Answer by the cyclist on 22 Aug 2014
Accepted answer

I expect there is a much cleaner method, but here is one that works:

vector = [1 2 5 13 55 23 15];
exDigit = 5;
v = vector;
hasDigit = false(1,numel(v));
while max(v>=1)
    hasDigit = hasDigit | mod(v,10)==exDigit;
    v = floor(v/10);
new_vector = vector(not(hasDigit))


the cyclist
Answer by Guillaume on 22 Aug 2014
str2num(regexprep(num2str(vector), sprintf('\\<\\d*%d\\d*\\>', digit), ''))
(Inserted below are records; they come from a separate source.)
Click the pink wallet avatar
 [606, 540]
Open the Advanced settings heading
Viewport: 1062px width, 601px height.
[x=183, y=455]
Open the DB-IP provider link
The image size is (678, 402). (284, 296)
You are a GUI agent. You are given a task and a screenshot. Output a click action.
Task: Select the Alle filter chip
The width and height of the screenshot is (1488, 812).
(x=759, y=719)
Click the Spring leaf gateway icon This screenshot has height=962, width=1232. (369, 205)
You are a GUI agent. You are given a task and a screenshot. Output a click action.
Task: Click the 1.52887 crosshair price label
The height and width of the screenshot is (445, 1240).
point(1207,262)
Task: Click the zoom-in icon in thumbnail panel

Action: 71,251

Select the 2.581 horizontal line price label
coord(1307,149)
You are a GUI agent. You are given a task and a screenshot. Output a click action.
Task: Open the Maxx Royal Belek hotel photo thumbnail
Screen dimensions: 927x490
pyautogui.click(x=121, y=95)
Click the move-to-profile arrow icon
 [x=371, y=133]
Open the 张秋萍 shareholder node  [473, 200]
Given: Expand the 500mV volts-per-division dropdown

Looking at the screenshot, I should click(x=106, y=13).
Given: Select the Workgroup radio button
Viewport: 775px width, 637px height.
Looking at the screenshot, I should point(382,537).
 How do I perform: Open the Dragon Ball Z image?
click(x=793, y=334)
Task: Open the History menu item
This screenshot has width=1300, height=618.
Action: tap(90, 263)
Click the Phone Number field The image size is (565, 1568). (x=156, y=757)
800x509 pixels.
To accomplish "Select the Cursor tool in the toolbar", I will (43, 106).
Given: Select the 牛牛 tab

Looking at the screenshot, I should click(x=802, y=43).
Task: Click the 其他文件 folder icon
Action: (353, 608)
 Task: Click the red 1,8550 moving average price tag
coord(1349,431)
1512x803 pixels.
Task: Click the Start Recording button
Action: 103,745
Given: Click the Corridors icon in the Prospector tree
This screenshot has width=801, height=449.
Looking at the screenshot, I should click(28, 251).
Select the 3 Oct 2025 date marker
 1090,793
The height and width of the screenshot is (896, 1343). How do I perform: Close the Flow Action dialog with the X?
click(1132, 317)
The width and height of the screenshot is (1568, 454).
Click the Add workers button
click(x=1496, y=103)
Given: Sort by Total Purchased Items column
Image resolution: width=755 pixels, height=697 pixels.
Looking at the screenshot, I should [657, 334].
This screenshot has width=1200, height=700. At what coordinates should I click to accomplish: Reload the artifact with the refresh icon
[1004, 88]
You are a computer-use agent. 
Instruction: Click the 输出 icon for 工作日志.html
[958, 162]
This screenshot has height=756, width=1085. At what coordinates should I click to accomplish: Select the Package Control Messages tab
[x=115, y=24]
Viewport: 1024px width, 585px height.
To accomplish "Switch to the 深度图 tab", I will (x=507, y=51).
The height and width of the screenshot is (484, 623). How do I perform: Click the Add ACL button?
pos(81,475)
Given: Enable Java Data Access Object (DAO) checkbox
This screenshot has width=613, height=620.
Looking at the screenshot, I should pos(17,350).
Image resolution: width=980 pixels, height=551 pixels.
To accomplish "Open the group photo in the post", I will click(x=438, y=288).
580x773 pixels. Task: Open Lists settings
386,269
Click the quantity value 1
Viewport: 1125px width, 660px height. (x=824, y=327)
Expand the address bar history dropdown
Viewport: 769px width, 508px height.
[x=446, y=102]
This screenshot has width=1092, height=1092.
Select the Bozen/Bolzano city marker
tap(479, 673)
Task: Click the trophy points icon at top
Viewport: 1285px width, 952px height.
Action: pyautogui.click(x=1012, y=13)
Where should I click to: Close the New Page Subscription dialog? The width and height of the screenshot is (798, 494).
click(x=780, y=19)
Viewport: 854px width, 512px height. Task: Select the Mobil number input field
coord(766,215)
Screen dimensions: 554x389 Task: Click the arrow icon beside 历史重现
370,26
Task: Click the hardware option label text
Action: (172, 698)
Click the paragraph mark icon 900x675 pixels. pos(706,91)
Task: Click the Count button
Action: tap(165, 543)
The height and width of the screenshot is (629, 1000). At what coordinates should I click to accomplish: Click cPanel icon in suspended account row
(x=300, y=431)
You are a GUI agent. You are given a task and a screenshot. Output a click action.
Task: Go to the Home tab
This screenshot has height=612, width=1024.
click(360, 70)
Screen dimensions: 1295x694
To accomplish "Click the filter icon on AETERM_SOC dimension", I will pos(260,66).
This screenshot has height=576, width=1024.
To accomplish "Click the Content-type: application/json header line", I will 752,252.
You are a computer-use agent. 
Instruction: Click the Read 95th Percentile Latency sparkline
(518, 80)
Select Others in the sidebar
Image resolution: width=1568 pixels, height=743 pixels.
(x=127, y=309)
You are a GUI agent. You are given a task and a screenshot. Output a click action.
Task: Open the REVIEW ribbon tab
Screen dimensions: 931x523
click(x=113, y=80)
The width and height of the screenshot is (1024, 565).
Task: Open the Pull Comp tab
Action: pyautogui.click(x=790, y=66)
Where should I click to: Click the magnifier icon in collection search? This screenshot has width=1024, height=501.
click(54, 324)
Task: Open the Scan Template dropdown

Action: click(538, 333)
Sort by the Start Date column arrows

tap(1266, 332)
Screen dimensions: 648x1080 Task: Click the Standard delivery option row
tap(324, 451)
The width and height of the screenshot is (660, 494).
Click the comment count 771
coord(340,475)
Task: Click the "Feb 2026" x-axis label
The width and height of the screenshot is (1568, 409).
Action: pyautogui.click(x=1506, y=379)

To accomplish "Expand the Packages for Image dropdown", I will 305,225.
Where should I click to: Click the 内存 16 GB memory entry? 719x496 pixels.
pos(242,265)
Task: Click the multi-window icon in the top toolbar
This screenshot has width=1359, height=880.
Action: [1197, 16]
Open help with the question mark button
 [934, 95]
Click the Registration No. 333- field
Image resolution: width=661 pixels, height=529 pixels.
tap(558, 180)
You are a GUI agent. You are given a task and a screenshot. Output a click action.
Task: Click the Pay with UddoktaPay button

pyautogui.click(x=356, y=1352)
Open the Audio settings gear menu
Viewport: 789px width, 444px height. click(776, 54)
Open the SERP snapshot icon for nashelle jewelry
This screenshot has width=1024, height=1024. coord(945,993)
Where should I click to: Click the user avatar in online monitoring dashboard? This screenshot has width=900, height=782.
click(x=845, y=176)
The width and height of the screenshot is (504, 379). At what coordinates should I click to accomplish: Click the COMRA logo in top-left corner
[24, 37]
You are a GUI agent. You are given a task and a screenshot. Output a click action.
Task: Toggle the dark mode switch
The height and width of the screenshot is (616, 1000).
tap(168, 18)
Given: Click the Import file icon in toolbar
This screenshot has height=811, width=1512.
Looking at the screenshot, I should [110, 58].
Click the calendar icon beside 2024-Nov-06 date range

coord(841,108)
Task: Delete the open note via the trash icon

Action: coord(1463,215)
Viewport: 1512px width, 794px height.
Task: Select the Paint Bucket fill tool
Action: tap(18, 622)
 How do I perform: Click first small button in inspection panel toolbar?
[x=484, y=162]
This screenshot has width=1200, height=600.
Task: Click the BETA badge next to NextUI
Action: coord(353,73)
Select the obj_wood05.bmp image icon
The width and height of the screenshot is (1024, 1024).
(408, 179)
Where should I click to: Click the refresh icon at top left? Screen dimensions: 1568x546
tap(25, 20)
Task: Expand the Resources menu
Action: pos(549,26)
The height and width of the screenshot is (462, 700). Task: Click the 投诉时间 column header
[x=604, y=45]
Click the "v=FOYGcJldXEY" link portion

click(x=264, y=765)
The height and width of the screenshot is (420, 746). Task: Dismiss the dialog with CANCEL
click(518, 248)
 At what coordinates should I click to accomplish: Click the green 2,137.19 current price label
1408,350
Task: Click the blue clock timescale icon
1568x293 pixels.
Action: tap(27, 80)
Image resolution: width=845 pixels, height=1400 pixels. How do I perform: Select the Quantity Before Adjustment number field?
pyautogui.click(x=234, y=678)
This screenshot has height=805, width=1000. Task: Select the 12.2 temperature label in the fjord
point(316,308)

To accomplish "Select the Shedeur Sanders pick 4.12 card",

Is a neat one liner but may not be faster than the cyclist answer due to the conversion to/from string and the use of regular expression.


Guillaume on 22 Aug 2014

Another potential method, faster than regexp but still slower than the cyclist's:

vector(arrayfun(@(n) all(num2str(n)-'0' ~= digit), vector))
the cyclist on 22 Aug 2014

I stole this solution and posted it to Cody. As I write this, it is the leader.

Guillaume on 22 Aug 2014

What? No fair! I should so rightly be the leader! ;)

Ha! Beaten with a variant on my regexp one-line :)

Answer by the cyclist on 22 Aug 2014

Here is a solution that came out of Cody. The inputs to the function are the vector v and the excluded digit d.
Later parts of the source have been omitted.